■ **RECORDED DATA**:

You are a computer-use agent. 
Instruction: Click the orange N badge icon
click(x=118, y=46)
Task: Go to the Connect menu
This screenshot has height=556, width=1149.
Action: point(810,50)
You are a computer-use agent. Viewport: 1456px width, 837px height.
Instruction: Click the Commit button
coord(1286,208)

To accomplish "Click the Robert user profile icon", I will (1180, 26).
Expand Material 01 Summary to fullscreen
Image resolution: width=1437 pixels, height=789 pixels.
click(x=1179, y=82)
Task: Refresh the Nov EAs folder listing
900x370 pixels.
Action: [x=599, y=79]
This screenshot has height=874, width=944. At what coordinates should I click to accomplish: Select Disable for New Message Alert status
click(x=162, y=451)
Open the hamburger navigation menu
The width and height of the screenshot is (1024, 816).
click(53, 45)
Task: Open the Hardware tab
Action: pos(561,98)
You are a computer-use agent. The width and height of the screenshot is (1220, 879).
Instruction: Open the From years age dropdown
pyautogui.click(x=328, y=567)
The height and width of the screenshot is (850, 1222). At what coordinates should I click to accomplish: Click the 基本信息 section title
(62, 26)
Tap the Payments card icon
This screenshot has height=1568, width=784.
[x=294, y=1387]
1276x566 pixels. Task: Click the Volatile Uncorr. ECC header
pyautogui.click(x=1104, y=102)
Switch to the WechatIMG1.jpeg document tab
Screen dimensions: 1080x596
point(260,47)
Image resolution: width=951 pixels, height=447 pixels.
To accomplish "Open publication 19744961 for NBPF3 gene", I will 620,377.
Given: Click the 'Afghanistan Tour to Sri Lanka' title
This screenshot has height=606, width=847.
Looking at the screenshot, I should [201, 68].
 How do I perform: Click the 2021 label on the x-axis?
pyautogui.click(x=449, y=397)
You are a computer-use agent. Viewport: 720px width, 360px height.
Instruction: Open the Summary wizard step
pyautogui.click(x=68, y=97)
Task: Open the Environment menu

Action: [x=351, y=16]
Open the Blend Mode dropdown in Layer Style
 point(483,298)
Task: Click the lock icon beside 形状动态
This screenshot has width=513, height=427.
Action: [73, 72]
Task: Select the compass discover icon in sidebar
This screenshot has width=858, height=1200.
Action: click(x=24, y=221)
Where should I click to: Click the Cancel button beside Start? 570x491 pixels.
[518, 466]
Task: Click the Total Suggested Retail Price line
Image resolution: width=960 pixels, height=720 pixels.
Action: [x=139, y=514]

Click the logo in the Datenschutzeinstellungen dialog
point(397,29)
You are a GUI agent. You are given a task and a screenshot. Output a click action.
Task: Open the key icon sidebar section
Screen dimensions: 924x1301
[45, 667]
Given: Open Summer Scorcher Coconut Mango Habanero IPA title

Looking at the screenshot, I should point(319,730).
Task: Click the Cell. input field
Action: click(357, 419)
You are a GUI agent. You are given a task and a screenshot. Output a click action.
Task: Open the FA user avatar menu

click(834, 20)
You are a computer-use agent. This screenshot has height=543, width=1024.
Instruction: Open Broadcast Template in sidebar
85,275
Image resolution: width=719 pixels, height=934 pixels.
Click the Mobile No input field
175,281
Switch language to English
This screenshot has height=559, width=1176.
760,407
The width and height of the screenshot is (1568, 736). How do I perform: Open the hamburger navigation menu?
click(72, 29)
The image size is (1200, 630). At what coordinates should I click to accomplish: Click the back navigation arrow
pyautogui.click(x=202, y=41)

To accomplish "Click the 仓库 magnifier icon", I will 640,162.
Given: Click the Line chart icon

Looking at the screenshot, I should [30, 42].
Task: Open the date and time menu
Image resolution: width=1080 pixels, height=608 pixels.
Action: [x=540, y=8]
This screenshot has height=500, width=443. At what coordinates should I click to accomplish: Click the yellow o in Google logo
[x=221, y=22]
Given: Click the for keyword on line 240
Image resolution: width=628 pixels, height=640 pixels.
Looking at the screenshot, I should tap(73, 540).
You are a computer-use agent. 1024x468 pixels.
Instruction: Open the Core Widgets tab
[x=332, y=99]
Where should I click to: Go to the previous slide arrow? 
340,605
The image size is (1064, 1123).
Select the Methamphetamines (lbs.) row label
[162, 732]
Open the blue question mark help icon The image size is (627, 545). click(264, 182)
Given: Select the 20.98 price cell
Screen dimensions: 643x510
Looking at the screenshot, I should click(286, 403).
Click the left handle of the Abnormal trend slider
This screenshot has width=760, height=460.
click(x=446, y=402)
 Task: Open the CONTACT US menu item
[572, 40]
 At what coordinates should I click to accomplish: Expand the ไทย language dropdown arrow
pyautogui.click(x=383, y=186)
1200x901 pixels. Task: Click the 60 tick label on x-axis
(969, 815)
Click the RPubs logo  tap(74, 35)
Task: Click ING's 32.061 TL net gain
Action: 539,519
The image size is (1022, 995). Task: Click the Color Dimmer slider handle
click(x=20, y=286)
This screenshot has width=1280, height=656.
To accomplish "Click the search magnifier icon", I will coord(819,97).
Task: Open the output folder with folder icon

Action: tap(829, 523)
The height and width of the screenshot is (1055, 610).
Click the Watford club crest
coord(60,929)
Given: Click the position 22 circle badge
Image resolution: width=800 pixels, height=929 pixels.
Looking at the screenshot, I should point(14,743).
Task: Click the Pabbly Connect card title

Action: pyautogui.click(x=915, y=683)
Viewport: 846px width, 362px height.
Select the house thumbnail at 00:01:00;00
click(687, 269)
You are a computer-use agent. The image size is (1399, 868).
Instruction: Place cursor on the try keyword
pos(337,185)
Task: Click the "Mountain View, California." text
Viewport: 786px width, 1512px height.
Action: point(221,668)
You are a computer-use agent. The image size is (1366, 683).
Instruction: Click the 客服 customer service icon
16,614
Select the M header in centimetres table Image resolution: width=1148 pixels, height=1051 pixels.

■ **WORK INSTRUCTION**: Return all lines above that mention the word "Switch".

■ **THE ANSWER**:
Switch to the WechatIMG1.jpeg document tab
Switch language to English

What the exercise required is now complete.